** Activity **
Please output exactly the lines from the one that holds "You are a GUI" through the final line of the data, and nothing else; leave out any pictures.

(Beginning of Data shown)

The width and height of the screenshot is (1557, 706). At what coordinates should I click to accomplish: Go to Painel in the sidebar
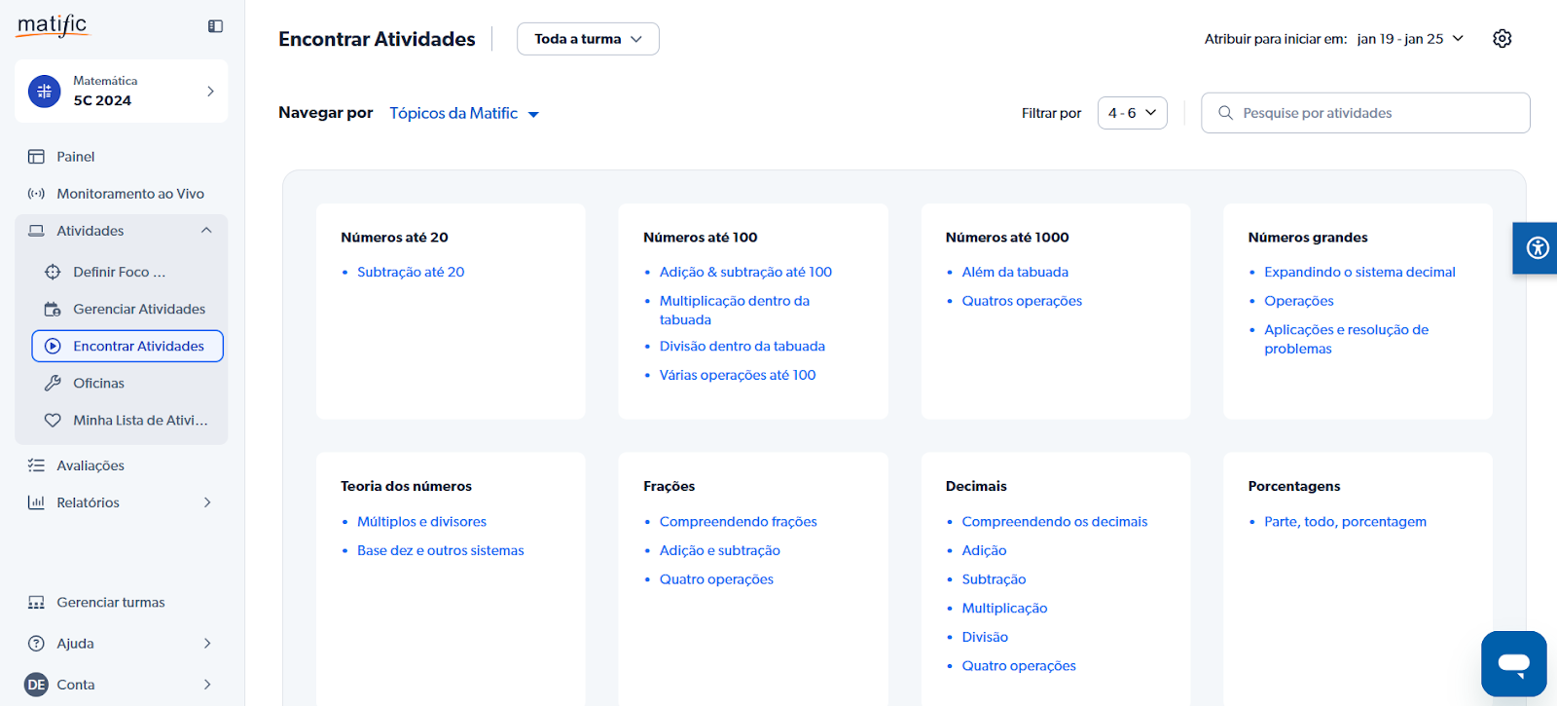point(75,157)

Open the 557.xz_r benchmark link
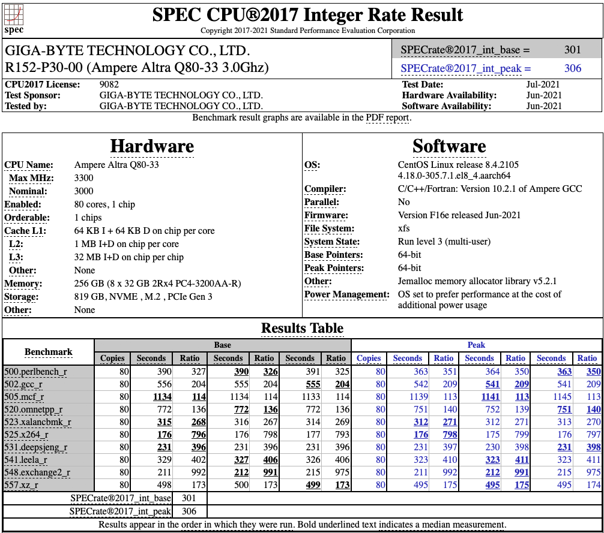pos(20,484)
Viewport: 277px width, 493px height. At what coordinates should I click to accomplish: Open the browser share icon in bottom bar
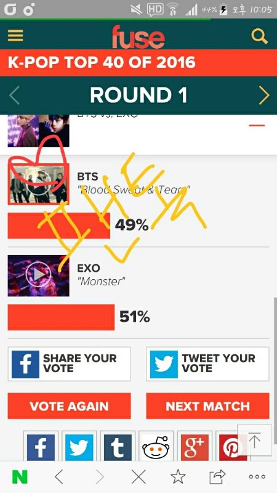click(218, 477)
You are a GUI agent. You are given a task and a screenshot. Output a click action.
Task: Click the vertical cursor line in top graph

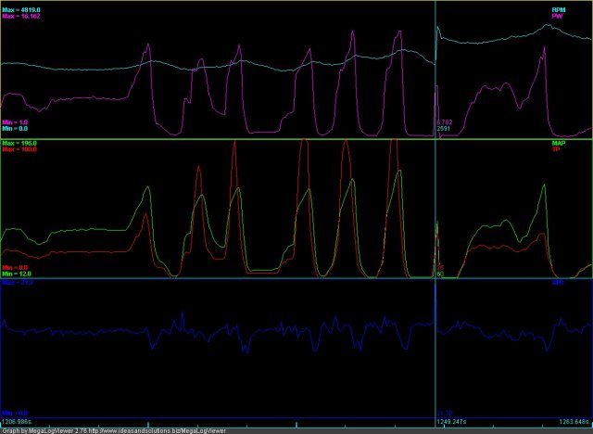pos(435,74)
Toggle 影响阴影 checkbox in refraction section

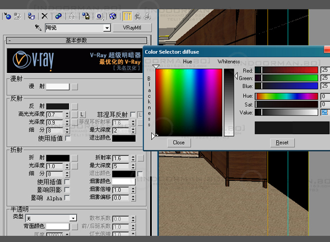click(67, 190)
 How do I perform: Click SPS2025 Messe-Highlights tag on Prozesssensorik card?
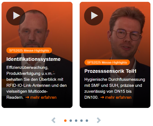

(End of Data shown)

** Task solution **
You are a GUI agent. You are given a task and a screenshot. Output a click action.
Task: Click the vertical cursor line in top graph

pos(435,74)
Toggle 影响阴影 checkbox in refraction section

click(67, 190)
 How do I perform: Click SPS2025 Messe-Highlights tag on Prozesssensorik card?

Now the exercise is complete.